Even the most ambitious
kids get lazy about practicing their scales. How do you avoid
a tug-of-war when boredom sets in on daily drills?
>> Don’t Force It. You can’t make a child
play an instrument or take lessons, says Judith Stein, a child
psychoanalyst based in midtown. But if a preschooler shows
an early interest, buy her a toy piano or enroll her in a
baby ballet class. “It shouldn’t be a power struggle,”
Stein says. “It should be fun.”
>> Expose Your Child To The Arts. Toby Perlman, wife
of violin virtuoso and kids’ music coach Itzhak Perlman,
notes that New York is filled with cheap performances. Juilliard
offers free concerts by students, as does the Perlman Music
Program on Shelter Island. Carnegie Hall has $8 classical
concerts aimed at kids during the school year, and the Philharmonic
opens its doors for morning dress rehearsals at the Lincoln
Center; tickets are $14 (call 212-875-5656 for details).
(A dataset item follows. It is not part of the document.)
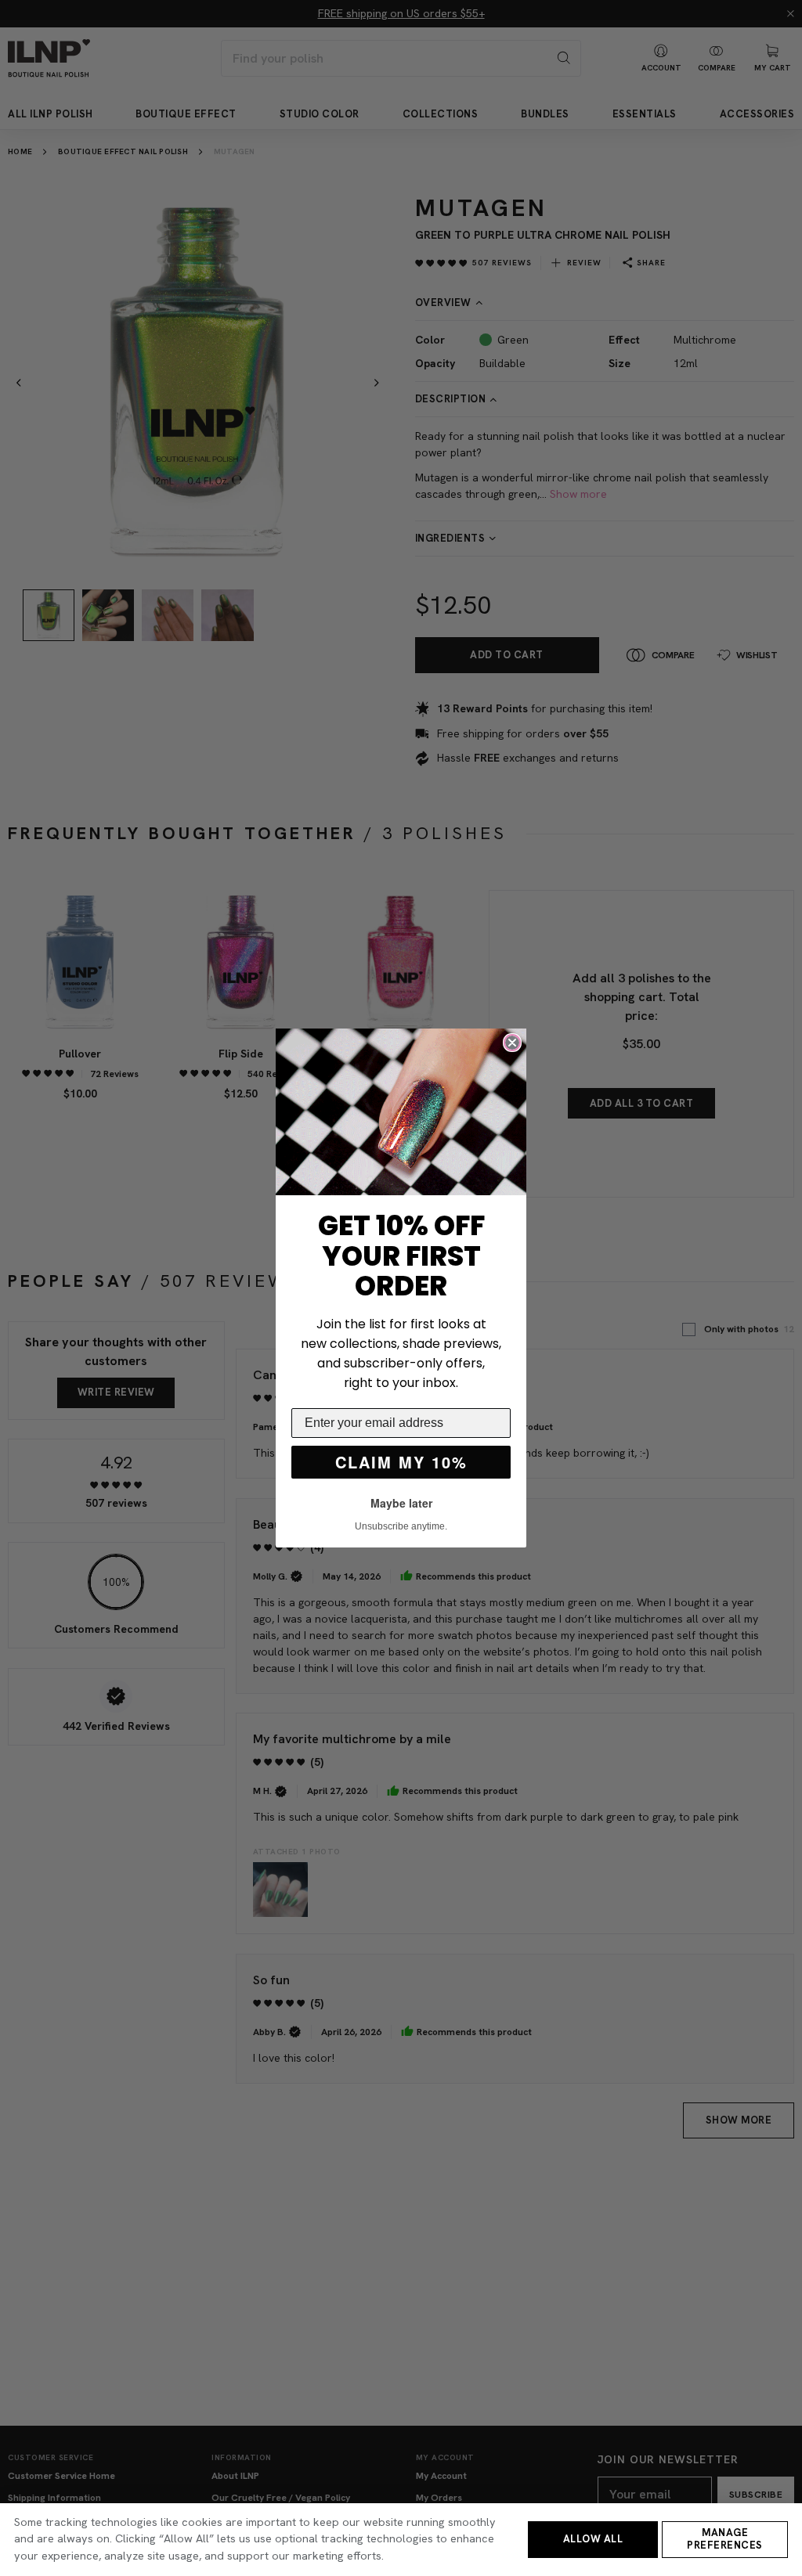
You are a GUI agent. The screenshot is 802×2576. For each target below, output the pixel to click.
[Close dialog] (512, 1042)
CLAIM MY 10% (401, 1461)
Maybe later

>> Shop Around. Just because a teacher is a good
match for one child, that doesn’t mean he’ll be
right for yours. Parents should sit in on lessons to make
sure there’s good chemistry between teacher and student.
Even Itzhak Perlman himself says it’s not the student’s
fault if she’s not conquering a particular piece. “My
husband always says it’s the job of the teacher to see
to it that the child doesn’t become bored,” says
Toby Perlman. “The child may just need more challenges.”
>> Create Flexible Practice Schedules. Piano teacher
Kazuko Baba says practicing every day is nonnegotiable. However,
the child should decide how long to practice. A few minutes
every day is better than an hour once a week, Baba says.